Applicant Organization: The Cleveland Clinic Foundation (Ohio, U.S.A.)
Project Title: Pouchitis: a human model for bacteria-host interaction in inflammatory bowel disease
Period of Award: November 1, 2007 – April 30, 2010
With the increasingly common use of restorative proctocolectomy with ileal pouch-anal anastomosis (IPAA) as the surgical treatment of choice for patients with ulcerative colitis (UC) a new form of IBD has emerged, i.e., pouchitis, the inflammation of the ileal pouch reservoir. Since the time of the pouch creation is known, this allows to prospectively study the events that might eventually lead to the development of intestinal inflammation. Etiology and pathogenesis of pouchitis are not clear, but this new entity can cause substantial morbidity as its annual incidence is as high as 40%, and its management can be challenging. Using this "man-made” disease model our long-term goal is to take advantage of the fact that IPAA/pouchitis can be prospectively monitored as a way to study IBD from the beginning of disease until it evolves into its chronic form, as it happens in IBD. We will study pathogenesis of mucosal inflammation by assessing bacteria-host interactions and will acquire unique knowledge that can be applied for prevention and therapeutic intervention in IBD. We speculate that alterations in the pouch flora and the associated immune abnormalities are mechanistically linked. However, no formal and objective proof has been obtained so far to establish this link. Therefore, based on these premises, this proposal will test the following central hypothesis: The altered recognition of pouchitis microflora by the local mucosal immune system results in inflammation-mediated tissue damage. This hypothesis will be tested by two specific aims:
AIM 1. To assess composition of the microflora in normal and inflamed pouches at different stages of evolution of the disease. a) luminal bacteria; and b) mucosa-associated bacteria.

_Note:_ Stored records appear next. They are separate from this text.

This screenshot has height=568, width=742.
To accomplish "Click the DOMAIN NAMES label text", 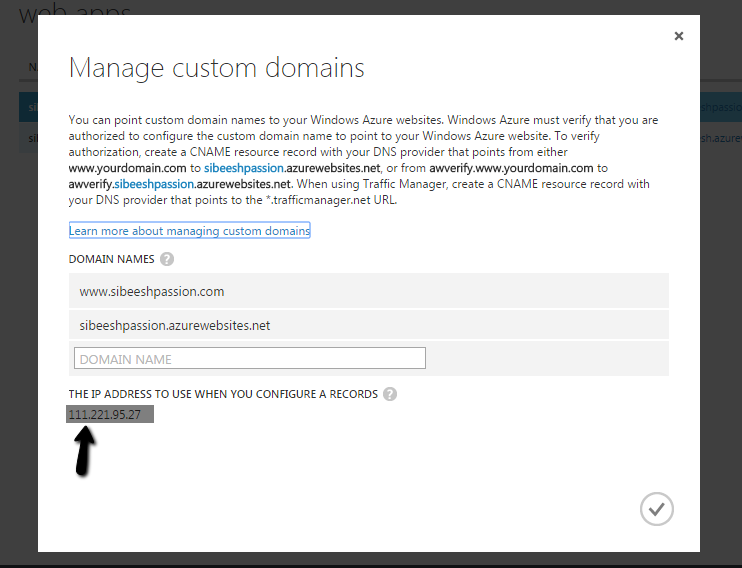I will point(111,259).
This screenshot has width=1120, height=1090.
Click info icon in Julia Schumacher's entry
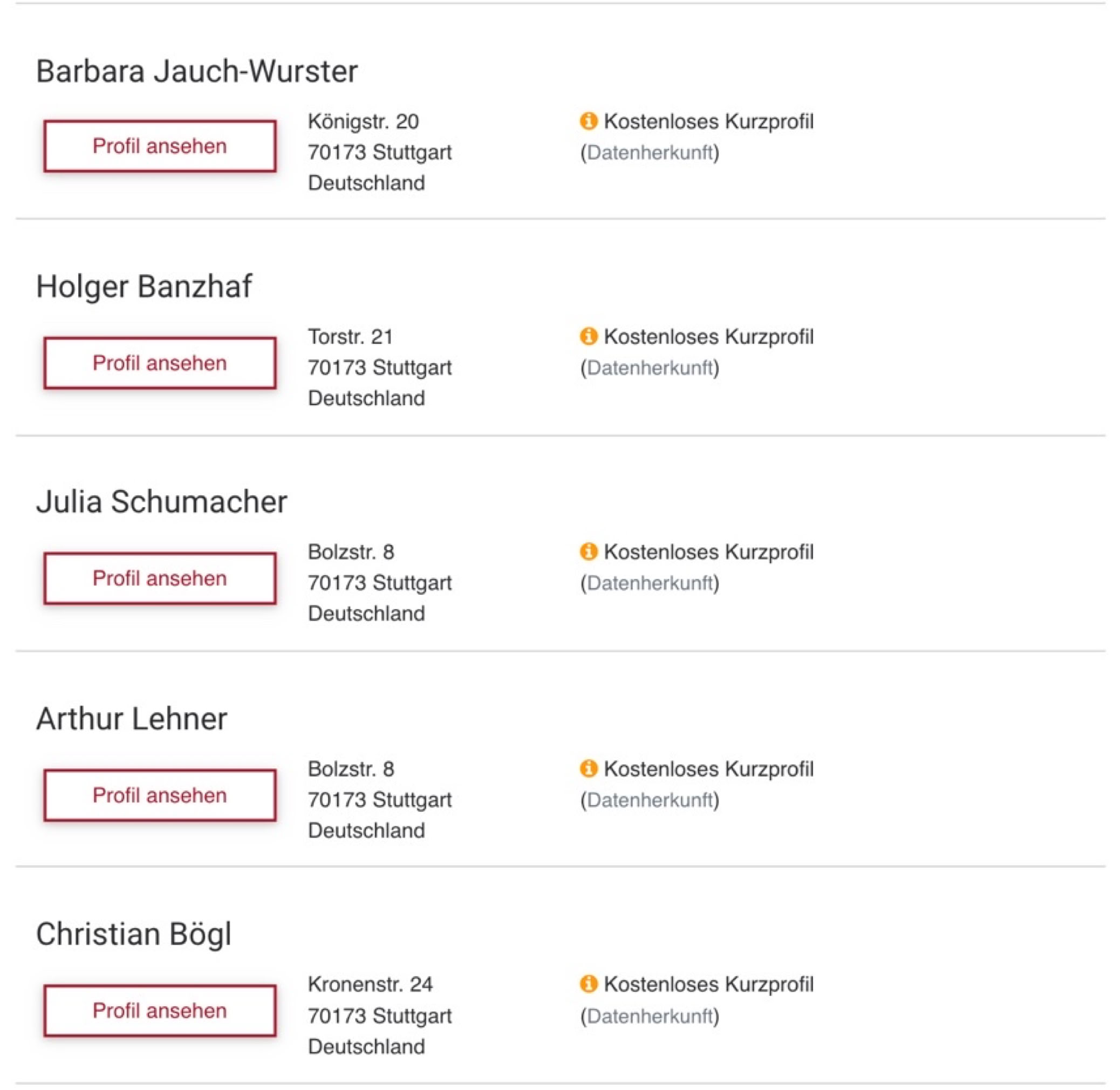[x=589, y=552]
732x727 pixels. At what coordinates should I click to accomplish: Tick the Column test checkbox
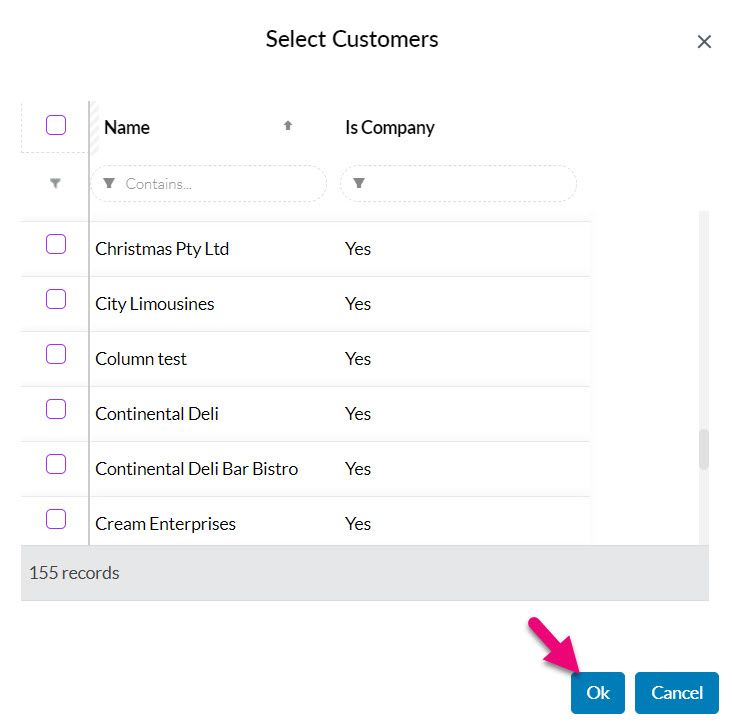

AIM 2. To evaluate innate and adaptive immune responses in normal and inflamed pouches at different stages of evolution of the disease. a) dendritic cells; b) toll-like receptors; c) Paneth cell defensins; and d) tissue cytokines.
To achieve our long-term goal it is necessary to study longitudinally a large cohort of patients undergoing IPAA before, during, and after creation of the pouch, before and after development of pouchitis, and before and after treatment. Therefore, the purpose of this application is to gather cross-sectional information on the microbiology and immunology of pouchitis to be used as preliminary data for a subsequent larger longitudinal study.